During a gloomy, dark period of Winter, a game of football at the weekend gets many amateur players through a difficult time of the year, where many struggle to keep on top of their physical and mental well-being.


However, upon reflection, how frequently do these games actually go ahead? We can all think back to endless occasions where our Saturday or Sunday mornings have consisted of nothing but anxiously waiting next to the phone for updates on whether the local pitch is playable for the afternoon fixture.


Inevitably, given the harsh nature of British weather, these winter fixtures are often postponed – if the pitch isn’t waterlogged, it’s probably frozen.
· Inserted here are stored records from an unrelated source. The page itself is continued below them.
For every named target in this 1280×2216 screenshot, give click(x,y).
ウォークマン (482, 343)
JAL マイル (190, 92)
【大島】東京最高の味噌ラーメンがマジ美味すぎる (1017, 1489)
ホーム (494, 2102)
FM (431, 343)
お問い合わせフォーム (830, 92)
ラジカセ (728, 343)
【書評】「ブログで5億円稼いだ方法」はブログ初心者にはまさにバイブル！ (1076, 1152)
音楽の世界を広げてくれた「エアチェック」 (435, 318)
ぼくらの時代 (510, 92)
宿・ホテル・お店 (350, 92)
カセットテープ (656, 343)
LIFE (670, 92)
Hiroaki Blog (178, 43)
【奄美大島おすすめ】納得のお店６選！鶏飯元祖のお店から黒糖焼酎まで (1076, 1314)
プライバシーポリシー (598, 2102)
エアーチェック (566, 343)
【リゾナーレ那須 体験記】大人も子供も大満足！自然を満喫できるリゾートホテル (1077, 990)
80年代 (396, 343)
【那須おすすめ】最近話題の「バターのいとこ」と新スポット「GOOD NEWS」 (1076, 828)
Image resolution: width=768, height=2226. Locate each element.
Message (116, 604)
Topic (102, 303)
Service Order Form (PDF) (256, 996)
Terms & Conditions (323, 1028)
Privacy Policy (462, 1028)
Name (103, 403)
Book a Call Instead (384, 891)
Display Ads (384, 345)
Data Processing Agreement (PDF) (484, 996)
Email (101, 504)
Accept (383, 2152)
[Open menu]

The seemingly weekly feeling of a postponed fixture is disheartening, especially given you left your afternoon blank to play football with friends and are not left wondering how to fill a rainy Winters afternoon.


Are there alternatives?


It leads me to question: do we really need to play outdoor grassroots football through Winter, or could there be better alternatives?


In amateur British footballing cultures, many love to watch and participate in games with turbulent conditions. When pitches are muddy, we get on with it. When pitches are wet, we celebrate opportunities for sliding tackles. And when a strong gust of wind blows in our favour, we boot it long.


We’re conditioned to view football as a Winter sport. Domestic professional football starts in Summer and goes right the way through to Spring, the much anticipated Christmas and New Year fixtures are considered the pinnacle of our footballing identity, and the game is then an escapism from the mundane nature of the following months.


Thick mud, puddles or frozen?


But grassroots pitches don’t have the same undersoil heating, full-time grounds staff, or latest technologies used on the perfect pitches of the Premier League. While Old Trafford might look pristine through December, your local pitch is probably full of patches of thick mud and unplayable puddles surrounding the goalmouths.


So, what needs to be changed?


Playing amateur football through Winters seems counterproductive, especially given our summers rarely reach temperatures that make strenuous outdoor exercise impossible. On top of this, children are off school for six weeks in the summer, causing parents to be left bewildered on how to entertain them for so long, all while there’s a pause to amateur football.


If the grassroots League season started in Spring and ended in late Autumn, as it does in Ireland, Norway, and Denmark, which experience similar challenging Winter conditions, we could solve so many of our problems.


Winter Futsal


But a Winter without outdoor football doesn’t mean we should hibernate and resort to watching Premier League football from our couches for months but seek new alternatives to more productively fill the time.


Futsal, an indoor football-based game, is designed to empathise improvements in a player’s technical abilities through the use of a heavier ball and smaller spaces on the pitch.

Given the successes the likes of Brazil, Argentina, Spain, and Portugal have seen through implementing Futsal as a mandatory part of a child’s footballing development, and thus developing technically more rounded professional and amateur footballers, it’s surprising the indoor game hasn’t quite taken off here, given our unpredictable Winters.


If Futsal became part of our grassroots footballing calendar, it would create an opportunity for young players to receive coaching that improves their ball control, passing, and dribbling during the dreary Winter months. When pitches are more playable again in Spring, what players learned on the Futsal court could be implemented into competitive 11-a-side games.


Of course, as with any improvements to grassroots football, changes to how we view the amateur calendar will require planning and funding from those at the FA and Premier League with the resources to do so.